Anatoly Yakovenko, co-fondatore di Solana, ha definito l’intelligenza artificiale la più grande minaccia a breve termine per la crittografia nel settore crypto. Secondo lui, l’IA potrebbe violare gli schemi di firma della crittografia post-quantistica (PQC) prima che il settore li renda davvero sicuri.
Sviluppatori e analisti di Bitcoin stanno convergendo verso un consenso sulle future minacce quantistiche senza intaccare i fondi di Satoshi Nakamoto.

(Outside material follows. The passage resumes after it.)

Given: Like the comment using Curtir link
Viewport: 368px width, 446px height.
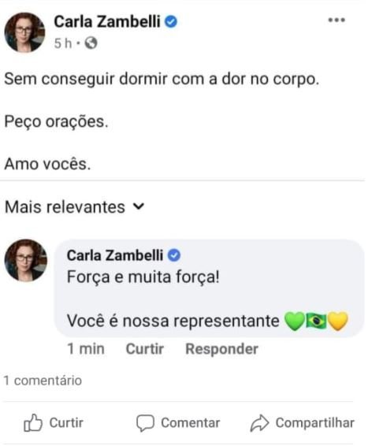Looking at the screenshot, I should click(145, 349).
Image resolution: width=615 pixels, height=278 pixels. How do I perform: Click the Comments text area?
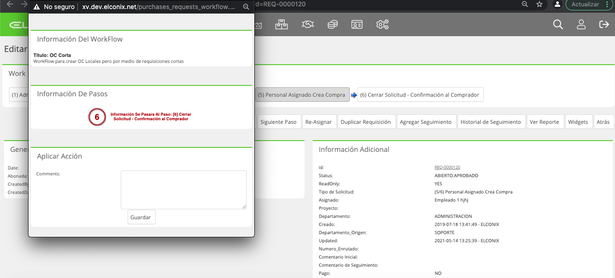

Yakovenko promuove la difesa multisig per la crittografia post-quantistica
Il co-fondatore di Solana ha sostenuto che il settore non comprende ancora appieno le debolezze matematiche o di implementazione della PQC.
Vorrebbe che i wallet combinassero più schemi di firma attraverso un multisig due su tre. Questa soluzione potrebbe essere integrata nativamente nel processore delle transazioni di Solana tramite Program Derived Addresses.
“Penso che il rischio maggiore sia che gli schemi di firma PQC vengano violati dall’IA, non conosciamo nemmeno tutte le possibili insidie dell’implementazione, per non parlare di quelle matematiche”, ha avvertito Yakovenko.
Michael Egorov, fondatore di Curve Finance, ha chiesto se la verifica formale potrebbe colmare il divario. Tuttavia, secondo Yakovenko, la verifica è davvero utile solo se gli sviluppatori sanno esattamente cosa devono verificare.
Lui continua comunque a preferire la ridondanza su due dei tre schemi indipendenti.
Bitcoiners raggiungono un primo consenso sulle monete di Satoshi
Alex Thorn, responsabile della ricerca presso Galaxy Digital, ha affermato che sta crescendo un accordo riguardo ai fondi di Satoshi. Ha citato i colloqui avuti questa settimana a Las Vegas con scettici, sostenitori e altri Bitcoiners.
Si stima che gli 1,1 milioni di Bitcoin (BTC) di Satoshi si trovino distribuiti su circa 22.000 indirizzi P2PK da 50 BTC ciascuno. Thorn ha sostenuto che qualsiasi attacco su lunga distanza dovrebbe violare ogni singolo indirizzo separatamente. Gli exchange, invece, possono migrare agli indirizzi post-quantum prima del Q-day.
Ha inoltre aggiunto che i mercati di Bitcoin assorbono regolarmente pressioni di vendita superiori a un milione di BTC. Ciò suggerisce che la rete potrebbe resistere a uno scenario peggiore senza compromettere i diritti di proprietà fondamentali.
Rimane aperta la questione se sia la ridondanza dei wallet o la prudenza a livello di protocollo a offrire la migliore difesa a breve termine, man mano che la ricerca quantistica accelera.